Directions for this task:
Report the number of lines holding "computer" in the material below, and nothing more.

Materials provided:
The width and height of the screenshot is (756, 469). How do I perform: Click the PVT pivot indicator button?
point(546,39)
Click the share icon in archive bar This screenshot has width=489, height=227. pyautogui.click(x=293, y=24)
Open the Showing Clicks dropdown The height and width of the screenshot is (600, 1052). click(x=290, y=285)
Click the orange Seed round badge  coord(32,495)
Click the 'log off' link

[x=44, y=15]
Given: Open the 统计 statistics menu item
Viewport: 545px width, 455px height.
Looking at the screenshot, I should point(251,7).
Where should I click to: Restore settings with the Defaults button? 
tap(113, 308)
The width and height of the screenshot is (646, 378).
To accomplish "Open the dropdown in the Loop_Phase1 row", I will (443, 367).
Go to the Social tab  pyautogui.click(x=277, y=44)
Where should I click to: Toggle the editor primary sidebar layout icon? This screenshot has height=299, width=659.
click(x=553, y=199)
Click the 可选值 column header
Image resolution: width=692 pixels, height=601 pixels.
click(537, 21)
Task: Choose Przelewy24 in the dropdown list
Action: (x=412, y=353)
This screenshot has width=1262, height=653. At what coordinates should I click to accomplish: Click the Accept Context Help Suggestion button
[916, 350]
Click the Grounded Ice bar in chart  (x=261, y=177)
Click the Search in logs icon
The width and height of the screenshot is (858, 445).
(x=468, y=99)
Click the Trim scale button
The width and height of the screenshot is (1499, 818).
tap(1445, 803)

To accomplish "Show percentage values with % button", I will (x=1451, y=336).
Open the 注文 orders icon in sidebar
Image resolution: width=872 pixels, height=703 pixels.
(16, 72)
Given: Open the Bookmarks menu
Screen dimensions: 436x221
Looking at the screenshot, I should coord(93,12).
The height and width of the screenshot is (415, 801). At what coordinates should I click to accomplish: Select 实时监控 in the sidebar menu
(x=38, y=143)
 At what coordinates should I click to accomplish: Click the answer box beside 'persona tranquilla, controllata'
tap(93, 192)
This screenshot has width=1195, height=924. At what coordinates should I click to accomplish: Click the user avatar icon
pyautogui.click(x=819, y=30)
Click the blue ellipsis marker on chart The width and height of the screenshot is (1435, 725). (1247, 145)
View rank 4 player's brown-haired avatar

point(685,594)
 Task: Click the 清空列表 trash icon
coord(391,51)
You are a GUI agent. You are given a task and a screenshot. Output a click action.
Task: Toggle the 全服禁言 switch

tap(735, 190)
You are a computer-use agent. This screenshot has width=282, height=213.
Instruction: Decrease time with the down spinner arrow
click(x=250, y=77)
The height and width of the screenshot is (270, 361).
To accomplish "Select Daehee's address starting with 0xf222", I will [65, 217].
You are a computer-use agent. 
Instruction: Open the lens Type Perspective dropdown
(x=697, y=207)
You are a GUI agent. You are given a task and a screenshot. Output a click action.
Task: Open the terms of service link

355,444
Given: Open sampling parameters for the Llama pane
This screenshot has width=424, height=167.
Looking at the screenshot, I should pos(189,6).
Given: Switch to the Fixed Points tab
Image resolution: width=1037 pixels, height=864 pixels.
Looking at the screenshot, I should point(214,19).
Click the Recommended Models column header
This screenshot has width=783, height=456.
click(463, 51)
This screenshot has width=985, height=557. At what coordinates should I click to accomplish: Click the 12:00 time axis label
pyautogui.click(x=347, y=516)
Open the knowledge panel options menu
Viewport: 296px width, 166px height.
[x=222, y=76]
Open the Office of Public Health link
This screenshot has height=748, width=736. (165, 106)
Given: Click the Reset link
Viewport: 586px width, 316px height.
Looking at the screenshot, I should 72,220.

Written answer:
2